Honey Boy follows a child actor and tracks his dysfunctional upbringing at the hands of an abusive father, an upbringing he must come to terms with as a young adult.
Park City’s Eccles Theater was completely full for the movie’s Friday afternoon premiere. After the screening, the audience gave a standing ovation as director Alma Har’el and actor Noah Jupe took the stage. Together they introduced the rest of the cast, including FKA Twigs, Byron Burton and Martin Starr.
LaBeouf wrote Honey Boy as a part of his rehabilitation program. “It was in script form because that is how I can read, which is a weird thing,” he said. In the film, he plays his own father with Jupe playing the child star and Lucas Hedges playing the 20-something version of the actor.
During the Q&A, LaBeouf was asked by an audience member how the making of the feature affected his rehab.
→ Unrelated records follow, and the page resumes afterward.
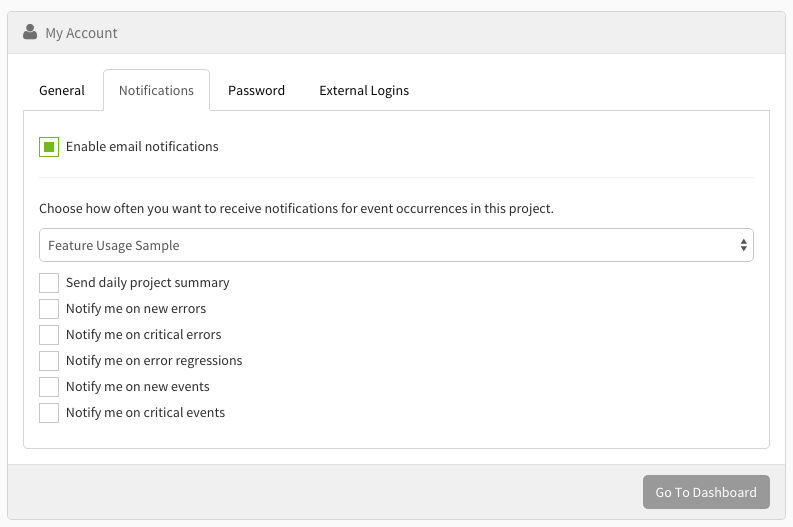Click the Notify me on error regressions label text
This screenshot has height=527, width=793.
(x=154, y=361)
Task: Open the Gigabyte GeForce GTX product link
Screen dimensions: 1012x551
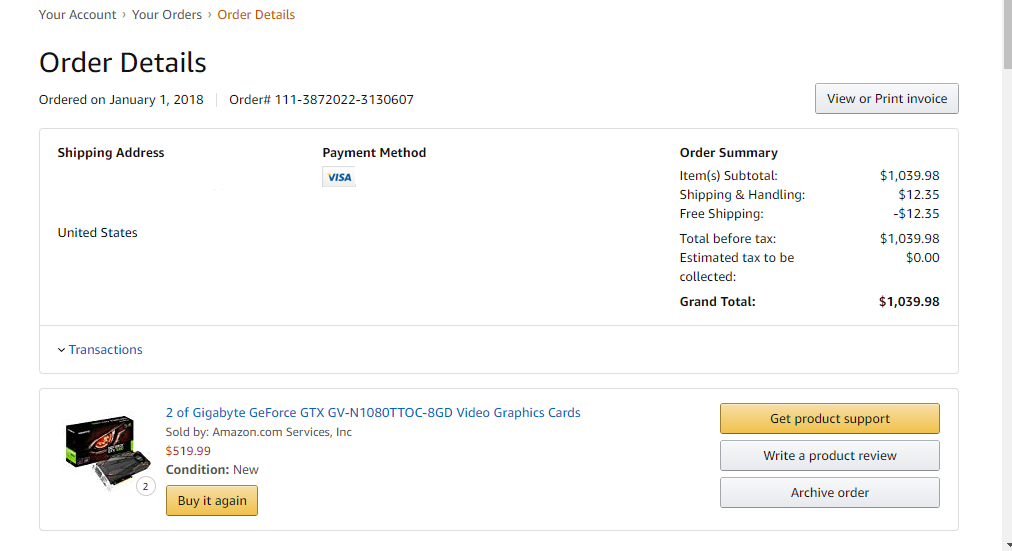Action: click(x=373, y=413)
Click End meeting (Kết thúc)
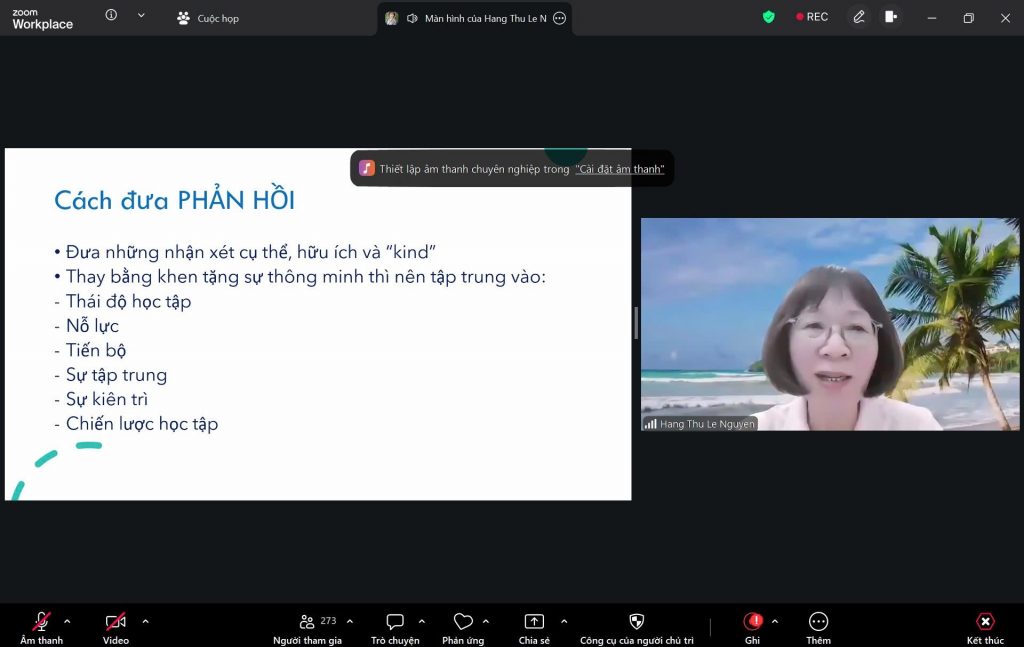 pos(985,622)
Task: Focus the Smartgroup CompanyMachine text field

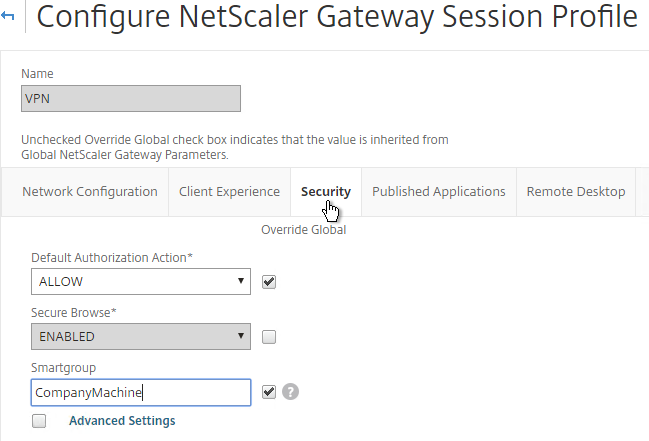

He offered: “It is strange to fetishize your pain and make a product out of it and feel guilty about that. It felt very selfish. This whole thing felt very selfish. I never went into this thinking, ‘Oh, I am going to fucking help people.’ That wasn’t my goal. I was falling apart.”
After finishing the screenplay he sent it to a creative collaborator of his, Har’el. They had worked together on the director’s sophomore feature, the documentary LoveTrue, with LaBeouf acting as the financier and exec producer.
“I sent it to Alma almost in jest and she wrote back, ‘This is it.’ We had been looking for something for a while. It felt like this was the perfect thing. There wouldn’t be much acting required or directing required.” He amended: “This is what we thought, in theory.”
“It was a very difficult movie to make because there is nowhere to go. You are just in it,” said LaBeouf of the film, which acted as Har’el’s narrative debut. “There was a lot of stuff going on for her first film to be this close to the flame.”